Seule une fraction des milliards de dollars investis par l’ASC va directement aux chercheurs et chercheuses universitaires. Les déplacements dans l’espace coûtent cher, ainsi la majorité du financement est accordée à des partenaires qui conçoivent et fabriquent le matériel nécessaire pour se rendre dans l’espace et réaliser les opérations voulues, explique Martin Bergeron, directeur du développement de l’exploration spatiale à l’ASC. Mais même si le secteur s’occupe du produit final, le tout est généralement fait en partenariatu avec des universitaires du pays.
« Il faut une quantité phénoménale de recherches scientifiques pour arriver à ces prouesses d’ingénierie », affirme M. Bergeron.

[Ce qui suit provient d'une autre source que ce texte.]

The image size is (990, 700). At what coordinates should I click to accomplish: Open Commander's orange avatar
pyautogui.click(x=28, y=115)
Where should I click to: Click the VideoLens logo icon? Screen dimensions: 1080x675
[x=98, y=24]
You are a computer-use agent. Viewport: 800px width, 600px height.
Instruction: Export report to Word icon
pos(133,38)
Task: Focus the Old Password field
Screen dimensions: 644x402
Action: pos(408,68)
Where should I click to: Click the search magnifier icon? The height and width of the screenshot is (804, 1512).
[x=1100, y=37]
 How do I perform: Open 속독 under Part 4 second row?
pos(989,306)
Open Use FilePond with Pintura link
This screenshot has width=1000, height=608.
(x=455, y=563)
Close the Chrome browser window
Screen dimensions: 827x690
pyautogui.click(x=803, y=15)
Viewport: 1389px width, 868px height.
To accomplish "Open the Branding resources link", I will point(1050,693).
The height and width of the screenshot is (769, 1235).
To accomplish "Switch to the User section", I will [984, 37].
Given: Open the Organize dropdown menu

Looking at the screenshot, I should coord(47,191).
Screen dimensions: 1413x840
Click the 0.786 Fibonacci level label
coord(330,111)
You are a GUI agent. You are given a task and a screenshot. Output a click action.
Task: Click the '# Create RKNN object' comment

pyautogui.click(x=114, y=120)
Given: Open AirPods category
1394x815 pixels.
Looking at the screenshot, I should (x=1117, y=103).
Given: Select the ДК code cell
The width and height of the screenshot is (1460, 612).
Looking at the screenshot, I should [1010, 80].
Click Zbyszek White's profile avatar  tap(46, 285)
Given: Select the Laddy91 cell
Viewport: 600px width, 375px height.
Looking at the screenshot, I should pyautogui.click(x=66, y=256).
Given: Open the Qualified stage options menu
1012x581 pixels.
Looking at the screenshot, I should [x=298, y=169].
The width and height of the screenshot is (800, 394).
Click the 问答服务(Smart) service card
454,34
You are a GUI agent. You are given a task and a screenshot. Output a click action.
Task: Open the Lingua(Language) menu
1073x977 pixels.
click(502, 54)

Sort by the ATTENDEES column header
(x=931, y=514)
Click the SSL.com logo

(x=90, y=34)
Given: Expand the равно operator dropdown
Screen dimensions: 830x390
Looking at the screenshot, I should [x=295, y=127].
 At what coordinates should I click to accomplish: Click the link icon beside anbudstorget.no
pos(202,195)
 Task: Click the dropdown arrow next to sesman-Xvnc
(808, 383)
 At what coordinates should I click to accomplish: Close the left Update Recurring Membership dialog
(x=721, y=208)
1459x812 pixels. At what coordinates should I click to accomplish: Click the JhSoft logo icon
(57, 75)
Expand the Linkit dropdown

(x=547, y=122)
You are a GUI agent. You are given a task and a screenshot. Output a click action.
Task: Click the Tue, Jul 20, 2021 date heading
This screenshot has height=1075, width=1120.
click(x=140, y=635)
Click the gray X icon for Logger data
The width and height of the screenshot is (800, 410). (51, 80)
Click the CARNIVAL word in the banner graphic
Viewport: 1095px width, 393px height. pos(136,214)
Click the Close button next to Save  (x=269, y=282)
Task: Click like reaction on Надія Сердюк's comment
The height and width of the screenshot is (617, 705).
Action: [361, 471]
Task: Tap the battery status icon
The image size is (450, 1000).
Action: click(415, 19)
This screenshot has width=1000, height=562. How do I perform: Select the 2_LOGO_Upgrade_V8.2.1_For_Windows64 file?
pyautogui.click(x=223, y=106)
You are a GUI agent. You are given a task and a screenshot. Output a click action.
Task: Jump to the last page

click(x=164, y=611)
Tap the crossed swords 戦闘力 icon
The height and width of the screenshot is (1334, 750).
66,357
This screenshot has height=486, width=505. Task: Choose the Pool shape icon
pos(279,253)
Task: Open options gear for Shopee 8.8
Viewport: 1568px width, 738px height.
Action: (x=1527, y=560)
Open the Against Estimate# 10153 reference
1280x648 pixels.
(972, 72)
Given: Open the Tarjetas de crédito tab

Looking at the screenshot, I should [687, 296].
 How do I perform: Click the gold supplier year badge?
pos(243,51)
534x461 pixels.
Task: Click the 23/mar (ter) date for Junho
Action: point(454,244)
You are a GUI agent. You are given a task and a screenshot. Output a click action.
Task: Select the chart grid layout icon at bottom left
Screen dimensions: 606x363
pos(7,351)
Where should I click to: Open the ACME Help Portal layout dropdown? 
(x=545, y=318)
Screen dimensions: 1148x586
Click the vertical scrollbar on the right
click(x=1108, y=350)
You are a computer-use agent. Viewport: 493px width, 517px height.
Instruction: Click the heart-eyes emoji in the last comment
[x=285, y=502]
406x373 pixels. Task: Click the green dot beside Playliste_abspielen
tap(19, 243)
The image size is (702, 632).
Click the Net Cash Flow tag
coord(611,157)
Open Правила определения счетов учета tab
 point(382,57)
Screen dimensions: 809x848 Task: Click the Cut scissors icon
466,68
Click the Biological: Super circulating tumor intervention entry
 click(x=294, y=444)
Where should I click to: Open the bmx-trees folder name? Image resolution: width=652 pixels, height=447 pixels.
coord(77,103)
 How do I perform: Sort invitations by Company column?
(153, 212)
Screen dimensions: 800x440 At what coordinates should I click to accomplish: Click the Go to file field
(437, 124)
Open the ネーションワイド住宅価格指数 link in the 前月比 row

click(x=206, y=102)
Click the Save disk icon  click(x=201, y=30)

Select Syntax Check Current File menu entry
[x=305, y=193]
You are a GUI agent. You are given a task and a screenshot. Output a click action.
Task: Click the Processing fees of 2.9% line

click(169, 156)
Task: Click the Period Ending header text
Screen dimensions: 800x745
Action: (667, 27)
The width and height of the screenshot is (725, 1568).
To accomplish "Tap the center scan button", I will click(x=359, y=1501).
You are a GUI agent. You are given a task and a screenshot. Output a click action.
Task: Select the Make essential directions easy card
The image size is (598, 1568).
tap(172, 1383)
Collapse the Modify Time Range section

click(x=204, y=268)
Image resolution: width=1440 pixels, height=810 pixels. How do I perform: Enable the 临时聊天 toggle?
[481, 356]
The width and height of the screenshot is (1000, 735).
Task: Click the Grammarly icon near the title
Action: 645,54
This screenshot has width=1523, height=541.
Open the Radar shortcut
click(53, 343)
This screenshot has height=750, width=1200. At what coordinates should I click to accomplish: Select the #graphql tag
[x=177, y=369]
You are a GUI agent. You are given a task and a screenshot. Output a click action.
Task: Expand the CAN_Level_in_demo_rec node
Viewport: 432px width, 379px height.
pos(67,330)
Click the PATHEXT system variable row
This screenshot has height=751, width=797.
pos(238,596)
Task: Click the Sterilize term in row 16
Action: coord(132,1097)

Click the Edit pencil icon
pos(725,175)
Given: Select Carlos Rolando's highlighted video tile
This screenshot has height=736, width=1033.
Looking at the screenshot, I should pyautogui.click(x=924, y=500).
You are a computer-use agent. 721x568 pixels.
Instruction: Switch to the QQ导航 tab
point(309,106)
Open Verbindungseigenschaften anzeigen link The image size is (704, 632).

Cependant, l’ASC finance aussi directement les travaux de recherche fondamentale, insiste M. Bergeron avant de citer à titre d’exemples le rover de la mission lunaire, le nouveau concours visant la conception d’instruments scientifiques lunaires lancé en mai ou encore les millions de dollars réservés à la recherche canadienne à bord de la station spatiale Gateway.
Selon M. Cloutis, on retrouve une expertise en recherche spatiale et planétaire dans les universités de partout au Canada, qui reçoivent cependant généralement moins de financement que les universités américaines.
« Si vous demandez à une chercheuse ou un chercheur universitaire si les fonds sont suffisants, la réponse sera assurément non, confie-t-il. Mais on sait maximiser l’argent dont on dispose, et je crois qu’on se débrouille sacrément bien avec les ressources qu’on a. »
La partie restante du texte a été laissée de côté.